DATA FOR THIS TASK START

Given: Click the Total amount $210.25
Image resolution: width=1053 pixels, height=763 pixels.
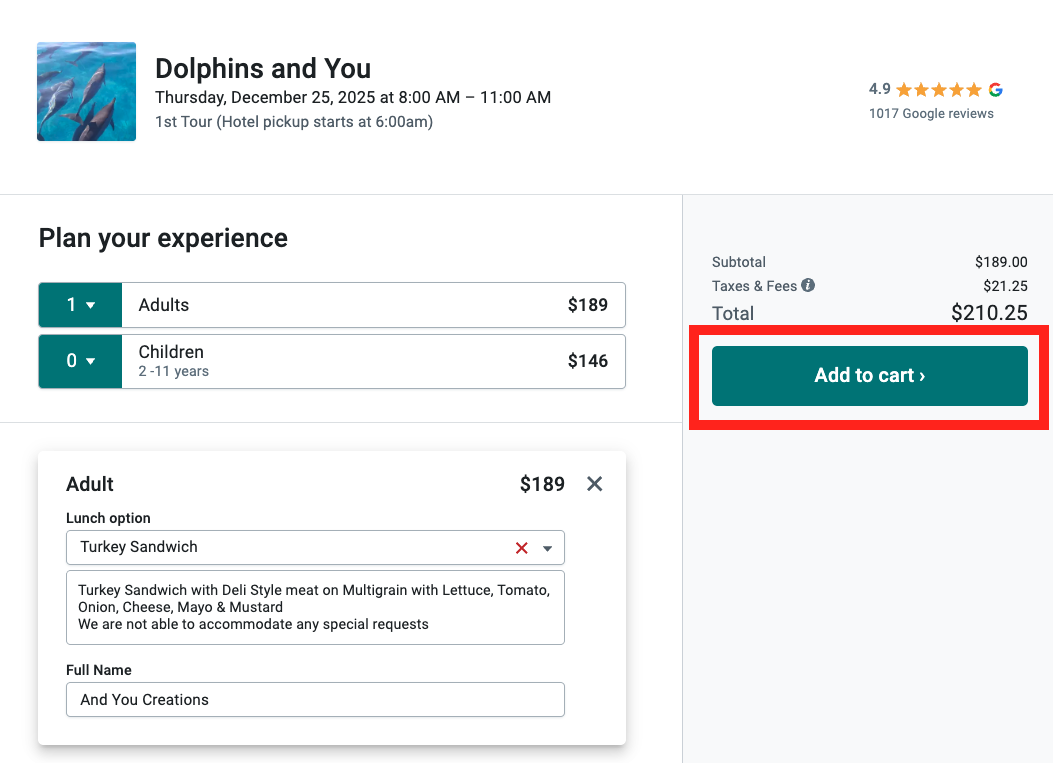Looking at the screenshot, I should click(x=989, y=313).
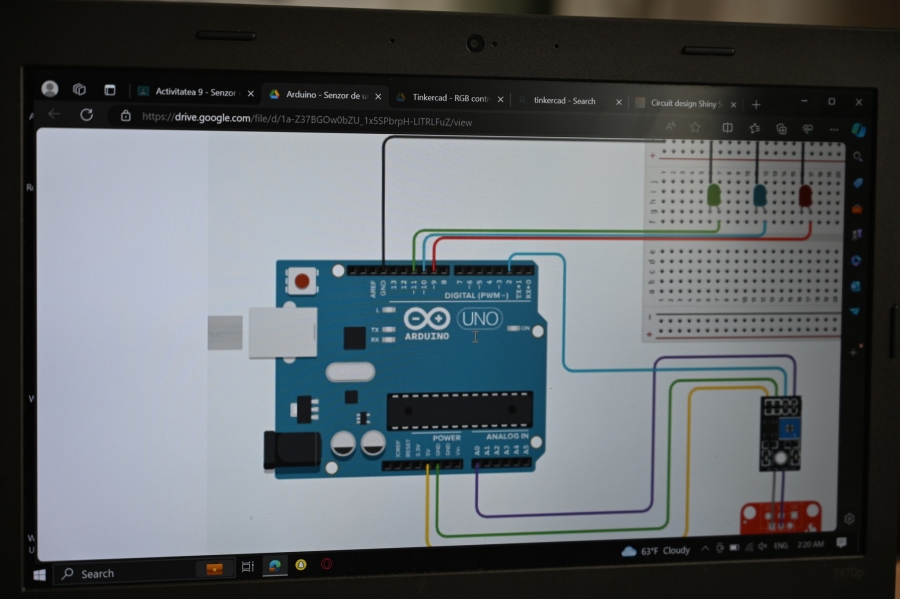Open Edge sidebar search icon

pyautogui.click(x=857, y=157)
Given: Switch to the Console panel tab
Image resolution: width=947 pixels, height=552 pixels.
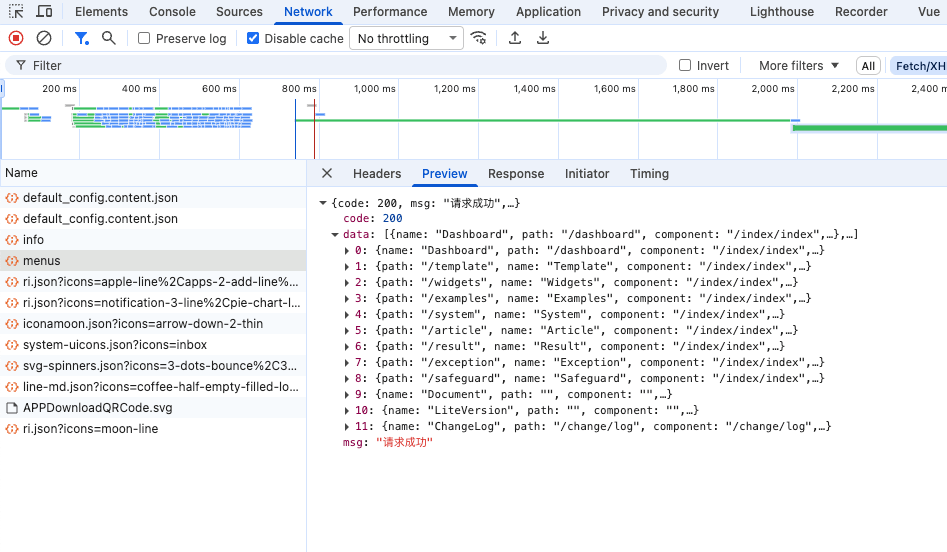Looking at the screenshot, I should (172, 12).
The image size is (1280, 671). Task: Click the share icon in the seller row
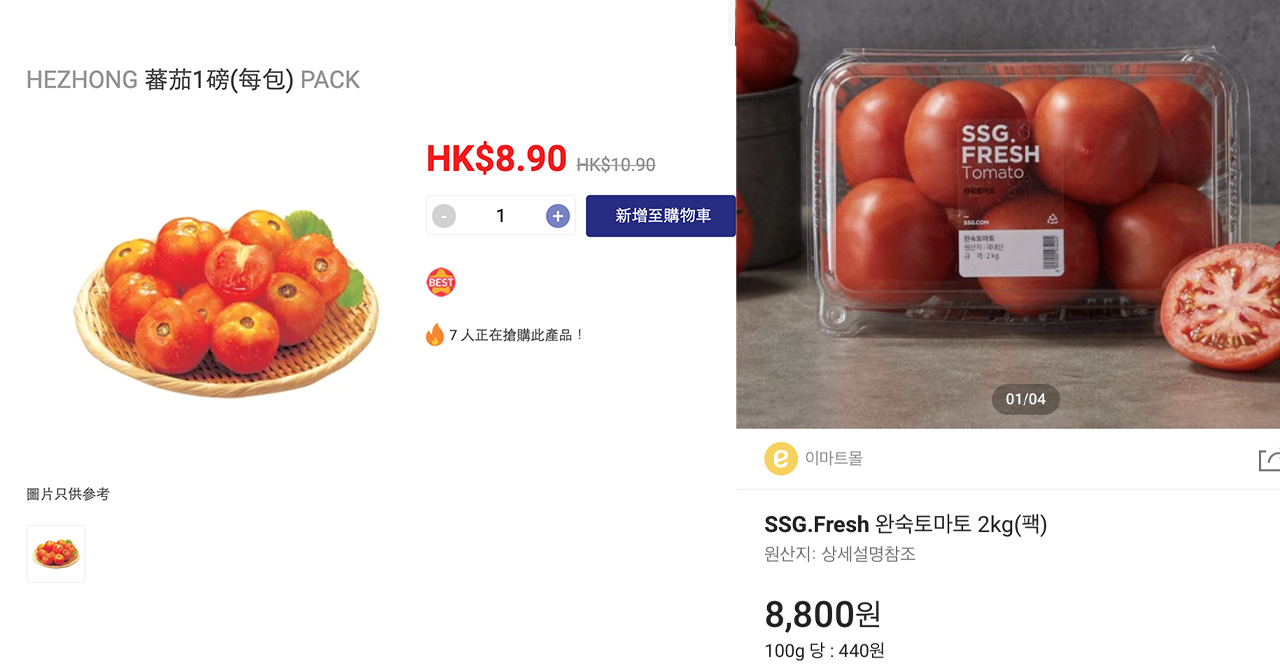click(x=1268, y=459)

DATA FOR THIS TASK END

*YOUR TASK*
Give back exactly the lines from the line with "Image resolution: width=947" through the end of the material above, inclusive, with no pictures.

*EXERCISE RESPONSE*
Image resolution: width=947 pixels, height=552 pixels.
Looking at the screenshot, I should (172, 12).
The image size is (1280, 671). Task: Click the share icon in the seller row
click(x=1268, y=459)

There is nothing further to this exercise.